Extract provided:
================================

The History of NABERS

The History of NABERS

By Leon Wurfel – Founder, Bueno Analytics

The National Australian Built Environmental Rating System (NABERS) has a unique position globally in being at the intersection of the earliest development building performance standards along with the highest amount of market driven, voluntary uptake. It is now a federally legislated requirement to disclose NABERS ratings as part of any lease or sale transaction above 1,000m2 so the market penetration of this rating system is above 90% of the commercial real estate market in Australia.

Its an impressive outcome, but where did NABERS begin?

The inception of NABERS started as a NSW state government initiative called the “Australian Building Greenhouse Rating” System (ABGR). A bit of a mouthful compared to NABERS. This idea was conceived by and technically authored by my previous employer Dr Paul Bannister of Exergy (at the time) and currently DeltaQ. The pilot year for this program was back in 1998 and it was released in 1999. 

The program was always designed to be able to scale nationally in Australia taking into account the respective climate zones of the country and the relative specific greenhouse gas coefficients of the energy sources in each state. However as the scheme was a NSW government developed initiative the adoption was not automatic across the other states and territories. Victoria adopted the scheme in 2000, with the remaining states and territories following by 2005.

Along the way ABGR has had some refinements including:

  • Re-setting the tropical bands of the rating scheme because the cooling dominated buildings in that climate were achieving higher than expected ratings. The hypothesis was that it was intrinsically easier to deliver good performance where there was less risk of conflict between heating and cooling. This was completed in 2006 with the grunt work for the analysis being done by yours truly in his first job out of university as a junior energy consultant.

================================

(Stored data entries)
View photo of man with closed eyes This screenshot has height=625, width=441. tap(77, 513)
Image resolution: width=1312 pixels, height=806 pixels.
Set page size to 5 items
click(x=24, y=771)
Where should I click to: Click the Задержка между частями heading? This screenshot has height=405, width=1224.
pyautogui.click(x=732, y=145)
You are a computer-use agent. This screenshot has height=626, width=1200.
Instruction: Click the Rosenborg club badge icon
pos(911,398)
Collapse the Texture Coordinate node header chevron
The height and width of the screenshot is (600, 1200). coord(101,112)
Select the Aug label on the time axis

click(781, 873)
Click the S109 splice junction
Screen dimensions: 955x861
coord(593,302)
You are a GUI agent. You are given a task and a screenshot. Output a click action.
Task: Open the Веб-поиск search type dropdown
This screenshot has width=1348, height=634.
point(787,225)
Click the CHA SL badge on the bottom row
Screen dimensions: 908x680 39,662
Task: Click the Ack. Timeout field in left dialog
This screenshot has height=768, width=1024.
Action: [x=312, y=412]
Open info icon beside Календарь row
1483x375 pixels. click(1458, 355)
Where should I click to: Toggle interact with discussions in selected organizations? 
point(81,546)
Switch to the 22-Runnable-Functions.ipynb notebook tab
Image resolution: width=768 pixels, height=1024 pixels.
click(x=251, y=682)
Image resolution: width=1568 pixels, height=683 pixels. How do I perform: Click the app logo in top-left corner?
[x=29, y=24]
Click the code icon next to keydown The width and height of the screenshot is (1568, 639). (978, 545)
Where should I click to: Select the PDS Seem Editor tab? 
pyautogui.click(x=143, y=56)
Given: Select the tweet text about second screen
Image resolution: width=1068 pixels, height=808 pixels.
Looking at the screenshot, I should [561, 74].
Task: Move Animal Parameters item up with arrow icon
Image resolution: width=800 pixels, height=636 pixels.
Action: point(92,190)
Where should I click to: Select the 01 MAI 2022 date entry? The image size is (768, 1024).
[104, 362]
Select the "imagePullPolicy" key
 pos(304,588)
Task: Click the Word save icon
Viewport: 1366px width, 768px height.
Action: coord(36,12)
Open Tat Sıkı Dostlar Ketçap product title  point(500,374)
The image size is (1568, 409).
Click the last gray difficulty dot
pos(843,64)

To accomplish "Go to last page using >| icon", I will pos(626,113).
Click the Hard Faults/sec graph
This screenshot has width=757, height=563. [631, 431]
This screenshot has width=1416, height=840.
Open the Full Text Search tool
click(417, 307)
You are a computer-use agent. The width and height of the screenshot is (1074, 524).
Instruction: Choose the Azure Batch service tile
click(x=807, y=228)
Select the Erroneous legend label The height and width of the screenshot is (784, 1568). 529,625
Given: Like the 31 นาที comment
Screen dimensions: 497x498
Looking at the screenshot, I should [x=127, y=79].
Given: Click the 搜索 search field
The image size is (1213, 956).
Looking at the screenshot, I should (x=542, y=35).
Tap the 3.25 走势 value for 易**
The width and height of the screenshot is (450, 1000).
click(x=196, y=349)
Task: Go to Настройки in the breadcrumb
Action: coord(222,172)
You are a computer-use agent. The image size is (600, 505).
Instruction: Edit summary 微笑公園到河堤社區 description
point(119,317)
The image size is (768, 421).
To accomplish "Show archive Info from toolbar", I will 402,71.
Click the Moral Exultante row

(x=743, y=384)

================================

Required action 1: Condense the paragraph of the NABERS history that begins "The program was always designed" into a shorter version, keeping its main facts.
Required action 2: Reproduce the passage of the NABERS history starting with "By Leon Wurfel" and going on through "did NABERS begin?".
Required action 3: Write the next part of the NABERS history, picking up after its final sentence.
The entries have no connection to the NABERS history.

Task response 1: The program was built to scale nationally, allowing for Australia's climate zones and each state's greenhouse gas coefficients for energy sources. Because it was a NSW government initiative, other states and territories did not adopt it automatically. Victoria took it up in 2000, and the rest followed by 2005.

Task response 2:
By Leon Wurfel – Founder, Bueno Analytics

The National Australian Built Environmental Rating System (NABERS) has a unique position globally in being at the intersection of the earliest development building performance standards along with the highest amount of market driven, voluntary uptake. It is now a federally legislated requirement to disclose NABERS ratings as part of any lease or sale transaction above 1,000m2 so the market penetration of this rating system is above 90% of the commercial real estate market in Australia.

Its an impressive outcome, but where did NABERS begin?

Task response 3:
  • Re-benchmarking the Victorian rating bands because they were perceived to be sand-bagged. The original benchmarks were viewed as giving too much leeway to the natively “dirtier” fuel sources (grid electricity and gas) of the state. Victoria at the time had a higher percentage of electricity coming from brown coal fired power plant so had higher specific greenhouse gas coefficients per unit of energy.

By 2005 the concept had become federally funded and the first iteration of the “National Australian Built Environmental Rating System” (NABERS) brand was born under the guise of the expanded NABERS Water rating which provided a similar performance based rating tool for water efficiency of commercial buildings. Following this in 2009 the ABGR branding was absorbed into the “NABERS Energy” rating (noting that it still effectively remains a greenhouse based rating system) which has continued to be administered by an organisation within the NSW state government that is funded via the federal government.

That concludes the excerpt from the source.